Stored records →
____

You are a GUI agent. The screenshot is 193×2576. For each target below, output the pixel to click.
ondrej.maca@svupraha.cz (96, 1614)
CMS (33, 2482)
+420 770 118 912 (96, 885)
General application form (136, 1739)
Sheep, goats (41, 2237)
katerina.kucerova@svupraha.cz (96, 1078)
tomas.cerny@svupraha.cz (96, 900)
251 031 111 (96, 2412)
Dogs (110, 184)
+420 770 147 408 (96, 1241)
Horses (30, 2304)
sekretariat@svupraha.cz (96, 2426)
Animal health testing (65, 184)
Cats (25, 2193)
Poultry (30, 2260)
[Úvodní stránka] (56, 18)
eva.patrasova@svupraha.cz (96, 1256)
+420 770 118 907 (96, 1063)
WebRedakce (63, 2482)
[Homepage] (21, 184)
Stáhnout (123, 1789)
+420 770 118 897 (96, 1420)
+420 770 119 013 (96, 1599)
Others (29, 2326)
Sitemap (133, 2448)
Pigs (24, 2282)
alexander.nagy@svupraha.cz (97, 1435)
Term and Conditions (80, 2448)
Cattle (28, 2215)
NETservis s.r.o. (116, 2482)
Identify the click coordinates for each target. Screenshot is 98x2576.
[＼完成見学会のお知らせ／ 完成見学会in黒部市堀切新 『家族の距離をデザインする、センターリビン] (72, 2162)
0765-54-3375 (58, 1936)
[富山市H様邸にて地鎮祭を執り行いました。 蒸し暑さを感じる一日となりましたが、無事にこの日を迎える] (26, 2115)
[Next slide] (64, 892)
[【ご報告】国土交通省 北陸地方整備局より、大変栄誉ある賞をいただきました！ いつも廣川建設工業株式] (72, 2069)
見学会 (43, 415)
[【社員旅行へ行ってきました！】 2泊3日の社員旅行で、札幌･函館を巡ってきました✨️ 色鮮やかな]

____

What you are asked to do → Transcribe all of the data exactly, leaving no line out.

Exercise output →
You are a GUI agent. The screenshot is 193×2576. For each target below, output the pixel to click.
ondrej.maca@svupraha.cz (96, 1614)
CMS (33, 2482)
+420 770 118 912 (96, 885)
General application form (136, 1739)
Sheep, goats (41, 2237)
katerina.kucerova@svupraha.cz (96, 1078)
tomas.cerny@svupraha.cz (96, 900)
251 031 111 (96, 2412)
Dogs (110, 184)
+420 770 147 408 (96, 1241)
Horses (30, 2304)
sekretariat@svupraha.cz (96, 2426)
Animal health testing (65, 184)
Cats (25, 2193)
Poultry (30, 2260)
[Úvodní stránka] (56, 18)
eva.patrasova@svupraha.cz (96, 1256)
+420 770 118 907 (96, 1063)
WebRedakce (63, 2482)
[Homepage] (21, 184)
Stáhnout (123, 1789)
+420 770 118 897 (96, 1420)
+420 770 119 013 (96, 1599)
Others (29, 2326)
Sitemap (133, 2448)
Pigs (24, 2282)
alexander.nagy@svupraha.cz (97, 1435)
Term and Conditions (80, 2448)
Cattle (28, 2215)
NETservis s.r.o. (116, 2482)
Identify the click coordinates for each target. Screenshot is 98x2576.
[＼完成見学会のお知らせ／ 完成見学会in黒部市堀切新 『家族の距離をデザインする、センターリビン] (72, 2162)
0765-54-3375 (58, 1936)
[富山市H様邸にて地鎮祭を執り行いました。 蒸し暑さを感じる一日となりましたが、無事にこの日を迎える] (26, 2115)
[Next slide] (64, 892)
[【ご報告】国土交通省 北陸地方整備局より、大変栄誉ある賞をいただきました！ いつも廣川建設工業株式] (72, 2069)
見学会 (43, 415)
[【社員旅行へ行ってきました！】 2泊3日の社員旅行で、札幌･函館を巡ってきました✨️ 色鮮やかな]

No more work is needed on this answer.